Nonostante sia l’alba, nonostante il pressing della massa di passeggeri, nonostante tre anni fa fossi al mare, mi piace molto questo piccolo rituale mattutino.

Nell'analisi di come le applicazioni influenzano la nostra vita mi soffermo su questo momento che spesso do per scontato.
Mi rendo conto di quanto invece sia importante, e ripetuto a volte piuttosto frequentemente nell'arco della giornata.
Metto gli auricolari, avvio Spotify, ed è come se dopo aver conquistato uno spazio fisico lo imbottissi di scatole di uova per insonorizzarlo.

Il design è immediato.
Eseguito il login posso scegliere se cercare determinate canzoni o artisti in particolare, ascoltare Playlist create da me oppure scoprire playlist nuove a seconda di diversi temi.
Frequenti notifiche mi informano sull’aggiornamento di playlist che mi interessano e sulle novità offerte dall’app.
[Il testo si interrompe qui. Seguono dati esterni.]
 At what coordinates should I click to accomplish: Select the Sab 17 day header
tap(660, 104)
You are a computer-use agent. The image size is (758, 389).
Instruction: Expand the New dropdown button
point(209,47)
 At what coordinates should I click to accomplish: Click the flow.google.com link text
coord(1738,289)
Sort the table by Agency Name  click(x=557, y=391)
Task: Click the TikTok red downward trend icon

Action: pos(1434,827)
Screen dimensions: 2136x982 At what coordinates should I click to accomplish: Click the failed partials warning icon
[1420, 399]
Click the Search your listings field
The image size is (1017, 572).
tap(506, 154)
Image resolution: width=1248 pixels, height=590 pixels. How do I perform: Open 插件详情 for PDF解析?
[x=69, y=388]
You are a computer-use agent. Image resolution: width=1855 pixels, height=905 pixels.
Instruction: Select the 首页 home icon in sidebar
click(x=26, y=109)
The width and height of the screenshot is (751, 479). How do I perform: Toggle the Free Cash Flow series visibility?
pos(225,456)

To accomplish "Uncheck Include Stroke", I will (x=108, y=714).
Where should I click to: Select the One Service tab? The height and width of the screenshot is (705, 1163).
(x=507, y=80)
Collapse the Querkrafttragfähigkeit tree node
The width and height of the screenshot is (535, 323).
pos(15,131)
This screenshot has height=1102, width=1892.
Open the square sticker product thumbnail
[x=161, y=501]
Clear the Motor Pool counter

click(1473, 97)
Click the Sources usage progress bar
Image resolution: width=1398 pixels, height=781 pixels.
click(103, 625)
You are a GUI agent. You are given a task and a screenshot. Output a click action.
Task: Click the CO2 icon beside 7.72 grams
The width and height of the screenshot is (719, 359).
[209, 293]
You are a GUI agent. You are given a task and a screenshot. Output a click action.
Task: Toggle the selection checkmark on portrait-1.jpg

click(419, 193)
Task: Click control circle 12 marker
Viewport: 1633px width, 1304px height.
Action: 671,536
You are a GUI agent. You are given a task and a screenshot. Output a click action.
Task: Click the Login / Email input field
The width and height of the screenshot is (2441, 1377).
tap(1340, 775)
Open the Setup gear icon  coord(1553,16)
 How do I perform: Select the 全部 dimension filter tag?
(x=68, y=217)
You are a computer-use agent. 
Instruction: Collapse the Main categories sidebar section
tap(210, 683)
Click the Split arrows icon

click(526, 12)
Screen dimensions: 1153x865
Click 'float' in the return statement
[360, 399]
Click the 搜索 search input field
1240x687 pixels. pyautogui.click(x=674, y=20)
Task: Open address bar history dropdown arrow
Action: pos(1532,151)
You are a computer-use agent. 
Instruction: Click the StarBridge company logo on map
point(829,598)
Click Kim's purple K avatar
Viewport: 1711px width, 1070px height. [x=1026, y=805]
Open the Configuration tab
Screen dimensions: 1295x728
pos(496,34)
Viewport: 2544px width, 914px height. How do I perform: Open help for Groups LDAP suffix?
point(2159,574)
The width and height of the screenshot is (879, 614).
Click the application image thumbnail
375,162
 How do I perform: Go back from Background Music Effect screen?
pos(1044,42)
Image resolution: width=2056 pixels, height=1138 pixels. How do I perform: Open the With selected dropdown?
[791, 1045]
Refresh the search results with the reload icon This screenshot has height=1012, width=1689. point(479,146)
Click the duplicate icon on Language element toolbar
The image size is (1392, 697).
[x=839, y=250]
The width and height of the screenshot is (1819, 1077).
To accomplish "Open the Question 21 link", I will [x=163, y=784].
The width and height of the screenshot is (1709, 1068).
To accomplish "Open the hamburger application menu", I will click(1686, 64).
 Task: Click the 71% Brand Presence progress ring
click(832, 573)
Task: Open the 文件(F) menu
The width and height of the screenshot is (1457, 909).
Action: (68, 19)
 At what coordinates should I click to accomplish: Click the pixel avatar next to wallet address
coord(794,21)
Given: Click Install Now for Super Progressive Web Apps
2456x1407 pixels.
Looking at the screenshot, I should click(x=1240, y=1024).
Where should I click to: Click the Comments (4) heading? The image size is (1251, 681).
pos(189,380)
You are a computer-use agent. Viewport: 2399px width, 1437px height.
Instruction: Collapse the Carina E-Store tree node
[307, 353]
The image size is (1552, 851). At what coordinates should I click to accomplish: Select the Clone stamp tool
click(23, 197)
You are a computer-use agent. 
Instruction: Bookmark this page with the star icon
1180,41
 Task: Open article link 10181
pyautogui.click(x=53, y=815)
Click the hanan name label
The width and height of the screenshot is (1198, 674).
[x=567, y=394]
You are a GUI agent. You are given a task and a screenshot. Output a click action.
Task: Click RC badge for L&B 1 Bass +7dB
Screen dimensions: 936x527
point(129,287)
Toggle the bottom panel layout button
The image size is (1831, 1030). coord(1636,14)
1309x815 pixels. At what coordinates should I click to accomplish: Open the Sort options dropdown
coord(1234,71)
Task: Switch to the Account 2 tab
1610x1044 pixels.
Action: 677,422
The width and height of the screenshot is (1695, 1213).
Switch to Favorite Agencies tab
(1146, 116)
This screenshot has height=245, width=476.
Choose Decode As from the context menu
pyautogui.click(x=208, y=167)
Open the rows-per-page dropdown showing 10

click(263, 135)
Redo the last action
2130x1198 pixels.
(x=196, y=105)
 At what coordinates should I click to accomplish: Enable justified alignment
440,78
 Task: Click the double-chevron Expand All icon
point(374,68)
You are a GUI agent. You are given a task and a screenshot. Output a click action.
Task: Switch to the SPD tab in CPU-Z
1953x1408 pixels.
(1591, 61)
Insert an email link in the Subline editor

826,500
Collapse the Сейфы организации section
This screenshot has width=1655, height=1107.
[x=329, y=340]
Ok, ho scoperto che Spotify ricopre un ruolo importante nella mia quotidianità.
Ma come ha cambiato il mio comportamento?

Solo con Spotify ho accesso a una tale quantità di musica in streaming gratuitamente e, soprattutto, legalmente.
Non ho bisogno di scaricare le canzoni occupando memoria preziosa.
Ho una ragione in più per dipendere dal mio telefono, ma è una ragione molto più salutare di stalkeggiare la gente su Facebook.
Devo un grosso favore al mio operatore telefonico, che mi ha regalato un anno di Spotify Premium anche se non ho capito bene il motivo.
Ho imparato che mi piace il jazz. E che a volte calma i nervi meglio dello yoga.
Ho scoperto che al momento Justin Bieber è al primo posto della classifica mondiale come di quella italiana. E allora ciao a tutti, io mi infilo le cuffie e provo una nuova playlist jazz.